Low-sodium diets not always worth their salt: Study
According to researchers cutting down one's daily salt intake could actually be harmful to its body.
Maintaining a moderate intake of sodium each day is the healthiest choice for everyone, a study says.
According to researchers cutting down one's daily salt intake could actually be harmful to its body, reported Health news.
A recent global study conducted by researchers of the Population Health Research Institute of McMaster University and Hamilton Health Sciences found low-sodium diets actually increase the risk of cardiovascular disease and death compared to diets with average sodium consumption.
If the body doesn't get enough of it, a variety of health problems could result, including an increased risk of heart attack and stroke.

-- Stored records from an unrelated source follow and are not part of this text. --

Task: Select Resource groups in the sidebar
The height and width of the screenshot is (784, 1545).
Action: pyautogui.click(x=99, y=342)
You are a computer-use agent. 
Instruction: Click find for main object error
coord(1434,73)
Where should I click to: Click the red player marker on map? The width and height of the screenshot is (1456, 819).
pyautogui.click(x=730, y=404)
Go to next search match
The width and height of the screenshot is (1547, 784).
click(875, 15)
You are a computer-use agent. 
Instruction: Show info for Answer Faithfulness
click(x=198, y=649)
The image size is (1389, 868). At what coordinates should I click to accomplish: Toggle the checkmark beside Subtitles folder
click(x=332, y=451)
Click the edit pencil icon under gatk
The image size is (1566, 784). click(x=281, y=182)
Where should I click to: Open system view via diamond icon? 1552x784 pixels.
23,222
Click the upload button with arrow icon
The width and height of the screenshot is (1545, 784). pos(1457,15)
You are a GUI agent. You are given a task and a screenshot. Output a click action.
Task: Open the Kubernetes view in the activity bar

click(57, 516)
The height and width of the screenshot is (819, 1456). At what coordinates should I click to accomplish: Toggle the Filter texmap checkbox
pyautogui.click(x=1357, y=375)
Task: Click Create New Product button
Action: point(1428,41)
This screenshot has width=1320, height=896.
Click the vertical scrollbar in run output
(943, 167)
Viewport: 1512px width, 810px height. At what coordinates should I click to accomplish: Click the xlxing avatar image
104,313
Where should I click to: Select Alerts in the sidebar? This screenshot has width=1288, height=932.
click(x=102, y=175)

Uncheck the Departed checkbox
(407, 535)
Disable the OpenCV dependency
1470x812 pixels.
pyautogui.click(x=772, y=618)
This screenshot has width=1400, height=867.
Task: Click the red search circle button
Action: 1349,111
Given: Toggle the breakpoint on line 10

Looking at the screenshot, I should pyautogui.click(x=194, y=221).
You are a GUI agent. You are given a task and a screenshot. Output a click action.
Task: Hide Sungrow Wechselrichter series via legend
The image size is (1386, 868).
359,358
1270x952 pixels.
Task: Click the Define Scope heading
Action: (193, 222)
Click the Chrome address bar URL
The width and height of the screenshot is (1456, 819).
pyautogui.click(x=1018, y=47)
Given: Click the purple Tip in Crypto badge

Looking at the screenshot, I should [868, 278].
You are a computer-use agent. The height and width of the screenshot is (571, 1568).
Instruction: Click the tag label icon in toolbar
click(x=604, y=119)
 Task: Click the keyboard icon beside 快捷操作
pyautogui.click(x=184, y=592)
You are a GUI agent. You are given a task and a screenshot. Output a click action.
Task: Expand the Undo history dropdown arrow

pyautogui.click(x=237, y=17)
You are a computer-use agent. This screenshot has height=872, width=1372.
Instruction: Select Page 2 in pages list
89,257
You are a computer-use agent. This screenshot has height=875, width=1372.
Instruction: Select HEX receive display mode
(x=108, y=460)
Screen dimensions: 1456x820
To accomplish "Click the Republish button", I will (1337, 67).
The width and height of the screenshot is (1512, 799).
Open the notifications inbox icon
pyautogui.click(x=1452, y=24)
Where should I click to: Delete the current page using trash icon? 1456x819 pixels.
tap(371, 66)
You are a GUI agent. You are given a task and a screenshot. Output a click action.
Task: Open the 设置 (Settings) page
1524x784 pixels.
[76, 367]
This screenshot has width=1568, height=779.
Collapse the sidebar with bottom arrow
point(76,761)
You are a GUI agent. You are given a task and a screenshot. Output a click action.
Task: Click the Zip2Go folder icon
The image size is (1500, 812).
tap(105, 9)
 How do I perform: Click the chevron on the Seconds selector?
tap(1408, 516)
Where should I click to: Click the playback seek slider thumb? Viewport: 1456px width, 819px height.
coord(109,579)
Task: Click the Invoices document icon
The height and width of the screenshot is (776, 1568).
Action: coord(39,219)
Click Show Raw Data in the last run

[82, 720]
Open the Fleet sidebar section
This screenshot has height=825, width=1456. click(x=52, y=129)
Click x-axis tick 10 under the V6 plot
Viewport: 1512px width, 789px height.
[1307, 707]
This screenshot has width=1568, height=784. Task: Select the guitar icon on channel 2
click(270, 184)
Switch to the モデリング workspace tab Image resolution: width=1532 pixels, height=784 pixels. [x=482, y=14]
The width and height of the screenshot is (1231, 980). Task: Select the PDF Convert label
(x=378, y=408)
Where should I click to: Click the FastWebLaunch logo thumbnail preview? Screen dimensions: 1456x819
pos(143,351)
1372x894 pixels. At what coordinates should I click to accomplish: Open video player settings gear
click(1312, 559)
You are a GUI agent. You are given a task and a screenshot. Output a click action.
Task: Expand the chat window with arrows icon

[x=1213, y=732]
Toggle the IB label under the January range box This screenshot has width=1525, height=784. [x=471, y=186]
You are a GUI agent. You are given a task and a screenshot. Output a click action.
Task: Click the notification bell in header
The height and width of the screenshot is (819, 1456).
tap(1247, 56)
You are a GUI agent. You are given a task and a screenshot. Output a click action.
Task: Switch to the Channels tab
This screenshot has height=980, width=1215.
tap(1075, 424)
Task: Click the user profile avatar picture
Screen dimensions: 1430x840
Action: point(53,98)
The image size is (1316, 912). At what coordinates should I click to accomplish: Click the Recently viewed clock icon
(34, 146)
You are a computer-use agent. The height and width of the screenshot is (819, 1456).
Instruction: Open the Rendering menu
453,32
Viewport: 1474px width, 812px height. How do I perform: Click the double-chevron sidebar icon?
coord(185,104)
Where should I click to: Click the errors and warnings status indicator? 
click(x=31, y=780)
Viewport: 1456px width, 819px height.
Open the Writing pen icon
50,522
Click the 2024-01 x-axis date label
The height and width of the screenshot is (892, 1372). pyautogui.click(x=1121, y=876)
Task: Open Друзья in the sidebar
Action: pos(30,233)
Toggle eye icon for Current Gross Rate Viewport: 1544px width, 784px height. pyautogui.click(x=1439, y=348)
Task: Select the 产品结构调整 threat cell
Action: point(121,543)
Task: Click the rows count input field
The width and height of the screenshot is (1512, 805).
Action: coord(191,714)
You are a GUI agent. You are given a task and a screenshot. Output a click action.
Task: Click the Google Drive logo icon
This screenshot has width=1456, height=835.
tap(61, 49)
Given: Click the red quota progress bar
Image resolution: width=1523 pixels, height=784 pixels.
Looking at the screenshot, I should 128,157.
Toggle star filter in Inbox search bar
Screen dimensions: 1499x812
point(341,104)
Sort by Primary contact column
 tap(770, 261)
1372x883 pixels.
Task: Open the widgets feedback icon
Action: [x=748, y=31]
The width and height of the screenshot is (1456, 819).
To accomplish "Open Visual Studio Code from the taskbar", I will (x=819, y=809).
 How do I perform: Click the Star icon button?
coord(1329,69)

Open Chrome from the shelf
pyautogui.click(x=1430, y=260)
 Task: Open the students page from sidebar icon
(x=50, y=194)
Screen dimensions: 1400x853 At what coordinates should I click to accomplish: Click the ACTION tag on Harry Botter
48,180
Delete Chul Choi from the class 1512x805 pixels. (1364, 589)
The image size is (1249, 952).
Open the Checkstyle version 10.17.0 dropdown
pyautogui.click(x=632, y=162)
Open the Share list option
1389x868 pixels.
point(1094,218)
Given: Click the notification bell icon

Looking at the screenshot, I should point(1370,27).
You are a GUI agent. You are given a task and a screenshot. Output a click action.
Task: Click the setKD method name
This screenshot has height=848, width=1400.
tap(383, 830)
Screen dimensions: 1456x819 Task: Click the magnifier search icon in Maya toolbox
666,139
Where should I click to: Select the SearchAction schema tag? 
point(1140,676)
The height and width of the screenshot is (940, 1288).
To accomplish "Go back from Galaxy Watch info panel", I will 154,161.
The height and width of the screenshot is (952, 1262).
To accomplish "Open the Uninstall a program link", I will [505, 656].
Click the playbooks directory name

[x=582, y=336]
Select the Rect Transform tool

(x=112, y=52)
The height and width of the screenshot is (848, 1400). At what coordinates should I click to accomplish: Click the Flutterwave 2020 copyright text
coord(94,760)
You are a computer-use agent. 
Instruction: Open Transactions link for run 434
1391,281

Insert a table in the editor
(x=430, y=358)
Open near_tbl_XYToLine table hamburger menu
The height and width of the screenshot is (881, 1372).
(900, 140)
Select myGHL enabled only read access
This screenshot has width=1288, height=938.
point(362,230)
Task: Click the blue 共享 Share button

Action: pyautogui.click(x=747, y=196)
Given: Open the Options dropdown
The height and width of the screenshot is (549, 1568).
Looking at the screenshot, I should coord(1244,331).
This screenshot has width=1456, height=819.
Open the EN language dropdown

According to the study, a high-sodium diet is only linked to an increased risk of cardiovascular disease in populations of people with high blood pressure. For people with a normal blood pressure, the study found a high-sodium diet was not associated with cardiovascular disease.
The study involved more than 130,000 people from 49 countries. It looked specifically at how the relationship between sodium intake and heart disease, stroke and death differed in people with high blood pressure as compared to those with normal blood pressure.
Mente said previous research that favoured low-sodium diets were based on assumptions about the relationship between blood pressure and sodium levels.
"It appears that low sodium truly is harmful and we need to be cautious before recommending low levels for the entire population," he said.